He returned home a week ago ... an approximate 19 hour bus ride ... with his gear, smelly clothes, guitar, full beard, long hair, hemp jewellery, and a smile on his face.
He experienced a snowstorm for four days when he first arrived, snowflakes on June 24th (his team was able to work but a team further north had whiteout conditions ... in late June ... even in Canada, you have to be very, very north for that!), and is very fit from his 10+ hour days of planting.
He thought he'd be planting bare fields (ok, perhaps this is why some companies refuse to hire rookies!). Instead, the workers climbed over logs and did the best they could to plant in the grid.
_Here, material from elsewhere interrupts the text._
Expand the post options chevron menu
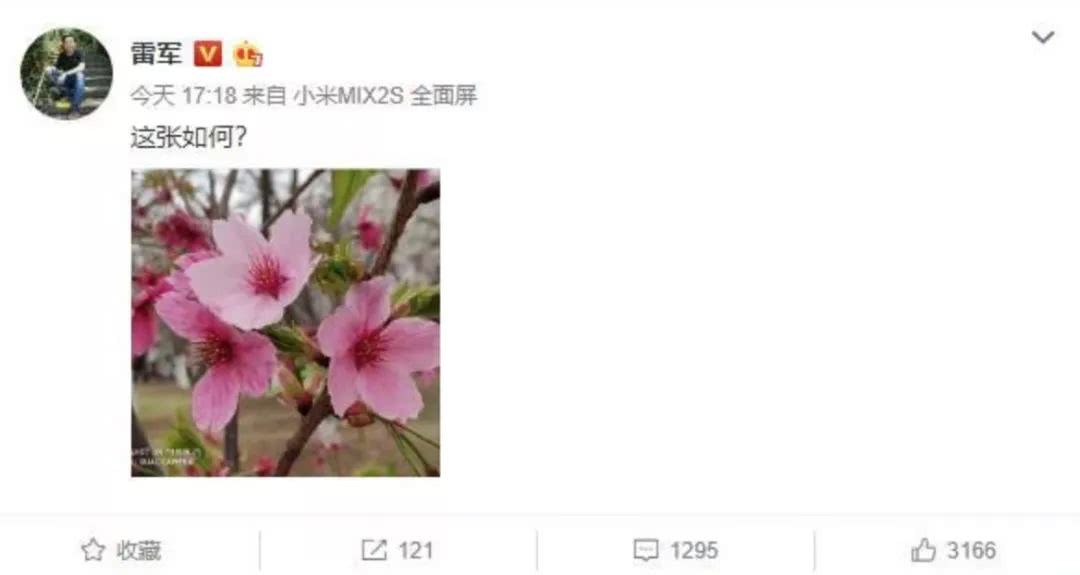Image resolution: width=1080 pixels, height=575 pixels. 1043,36
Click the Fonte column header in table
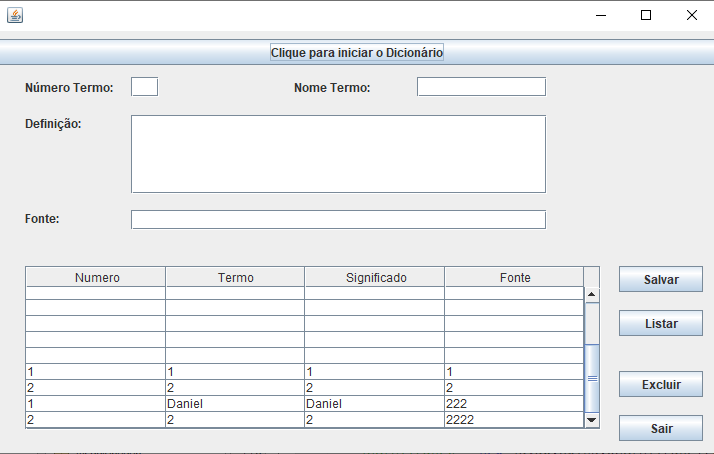Image resolution: width=714 pixels, height=454 pixels. [514, 277]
He was proud that his boots kept his feet dry, until the day he had to plant on high spots in knee high water.
He didn't need the bear safety training personally ... the bears near his tent were shoo'd away by a crew boss who told Jay to stay in his tent!
The days were exhausting but he found himself staring at the tent ceiling, or out the flap, at the gorgeous, clear, starry night sky. He encouraged himself to go to sleep by thinking about how being too tired slows down the planting. When you are being paid 8 cents per tree, speed and dexterity count.
He is a "slow" planter, averaging 1,000 trees per day once he got into the swing of it. It wasn't about riches. He plans to do it again.
Driving four hours from one camp to the nearest town to do laundry on his day off and being transported in school buses that tended to break down regularly brings "stories" to share. The day that the bus wasn't able to shift out of second gear is a highlight ... 8 p.m. and a busload of hungry planters were not impressed by the sloooooow ride back to camp.
He bartered in thrift shops and loved getting his 50 cent shirt and a leather jacket for $1. He bartered in stores, getting sandals that were already on sale, at a 50% discount, for $5 instead of the sale price of $8. He forgot how "odouriferous" they really were until people in stores would all stop and stare, and move away. Three showers in six weeks does NOT make clean folk want to talk to you but the planters know that the black flies and other flitting critters can find you much more easily when you are freshly clean!
Jay describes this as a life changing experience. He is less irritated, less quickly, by life's glitches. As he told me, he had to trust his fellow planters with his life ... if someone kept food in their tent, it could attract the bears, for example. He also learned that you don't have to like everyone that you have to spend your days with but you certainly can get along. He noticed that the guys, when frustrated, threw things and swore very loudly while the girls "handled it differently".
His next adventure ... after spending his first year in college in Toronto, and finding that large city life is NOT for him (as he said, "Mom, I thought I was sophisticated but I'm a HICK."), he is heading off for year two of business studies to a college in British Columbia, where he'll be close to the mountains and the population is only 19,000.
As his mom, I've tried to encourage him to follow his heart and integrate his passions into daily life ... to enjoy the journey now, in this moment. I know that doing so magnetizes the people, resources, and collaborations that make life fulfilling and rich.
I don't agree with everything that he chooses but he has always been independent yet very appreciative. He can seem so wise and then do something that makes me scratch my head in disbelief. He makes me laugh often and he accepts responsibility for his choices. What more could a Mom ask for?
I do know that he is really home ... my car often ISN'T, he leave things in his wake (bags, clothes, dirty dishes, water bottles, etc.), the bathroom sink is full of beard trimmings, and I had to pick him up last night when his friend's car broke down. YES, Jay is home!